*To do:*
Give the records again in full, exactly as they appear.

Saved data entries
####

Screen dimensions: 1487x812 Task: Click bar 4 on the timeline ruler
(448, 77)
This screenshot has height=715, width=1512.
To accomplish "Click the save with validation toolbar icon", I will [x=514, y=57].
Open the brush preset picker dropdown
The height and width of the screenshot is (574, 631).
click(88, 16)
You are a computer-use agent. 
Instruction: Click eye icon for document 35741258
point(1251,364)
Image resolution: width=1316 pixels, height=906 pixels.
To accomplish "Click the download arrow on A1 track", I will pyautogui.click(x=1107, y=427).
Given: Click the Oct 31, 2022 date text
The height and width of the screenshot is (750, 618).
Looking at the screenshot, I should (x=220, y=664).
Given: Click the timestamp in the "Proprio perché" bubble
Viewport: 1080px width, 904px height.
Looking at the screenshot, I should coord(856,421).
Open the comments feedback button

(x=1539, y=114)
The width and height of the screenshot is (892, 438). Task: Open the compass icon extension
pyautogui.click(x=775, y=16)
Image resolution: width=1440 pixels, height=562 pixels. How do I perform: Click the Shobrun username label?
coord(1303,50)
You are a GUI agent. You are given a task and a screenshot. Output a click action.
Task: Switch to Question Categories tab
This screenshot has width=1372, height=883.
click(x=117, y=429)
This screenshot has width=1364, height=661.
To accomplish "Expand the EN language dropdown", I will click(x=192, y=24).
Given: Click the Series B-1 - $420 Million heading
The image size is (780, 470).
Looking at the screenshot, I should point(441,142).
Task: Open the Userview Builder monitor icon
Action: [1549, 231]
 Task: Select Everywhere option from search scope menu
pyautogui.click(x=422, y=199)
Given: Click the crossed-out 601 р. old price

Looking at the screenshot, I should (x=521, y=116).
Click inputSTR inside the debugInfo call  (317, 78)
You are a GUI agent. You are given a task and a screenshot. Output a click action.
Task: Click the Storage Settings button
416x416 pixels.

####

*Final answer:*
Screen dimensions: 1487x812 Task: Click bar 4 on the timeline ruler
(448, 77)
This screenshot has height=715, width=1512.
To accomplish "Click the save with validation toolbar icon", I will [x=514, y=57].
Open the brush preset picker dropdown
The height and width of the screenshot is (574, 631).
click(88, 16)
You are a computer-use agent. 
Instruction: Click eye icon for document 35741258
point(1251,364)
Image resolution: width=1316 pixels, height=906 pixels.
To accomplish "Click the download arrow on A1 track", I will pyautogui.click(x=1107, y=427).
Given: Click the Oct 31, 2022 date text
The height and width of the screenshot is (750, 618).
Looking at the screenshot, I should (x=220, y=664).
Given: Click the timestamp in the "Proprio perché" bubble
Viewport: 1080px width, 904px height.
Looking at the screenshot, I should coord(856,421).
Open the comments feedback button

(x=1539, y=114)
The width and height of the screenshot is (892, 438). Task: Open the compass icon extension
pyautogui.click(x=775, y=16)
Image resolution: width=1440 pixels, height=562 pixels. How do I perform: Click the Shobrun username label?
coord(1303,50)
You are a GUI agent. You are given a task and a screenshot. Output a click action.
Task: Switch to Question Categories tab
This screenshot has width=1372, height=883.
click(x=117, y=429)
This screenshot has width=1364, height=661.
To accomplish "Expand the EN language dropdown", I will click(x=192, y=24).
Given: Click the Series B-1 - $420 Million heading
The image size is (780, 470).
Looking at the screenshot, I should point(441,142).
Task: Open the Userview Builder monitor icon
Action: [1549, 231]
 Task: Select Everywhere option from search scope menu
pyautogui.click(x=422, y=199)
Given: Click the crossed-out 601 р. old price

Looking at the screenshot, I should (x=521, y=116).
Click inputSTR inside the debugInfo call  (317, 78)
You are a GUI agent. You are given a task and a screenshot. Output a click action.
Task: Click the Storage Settings button
416x416 pixels.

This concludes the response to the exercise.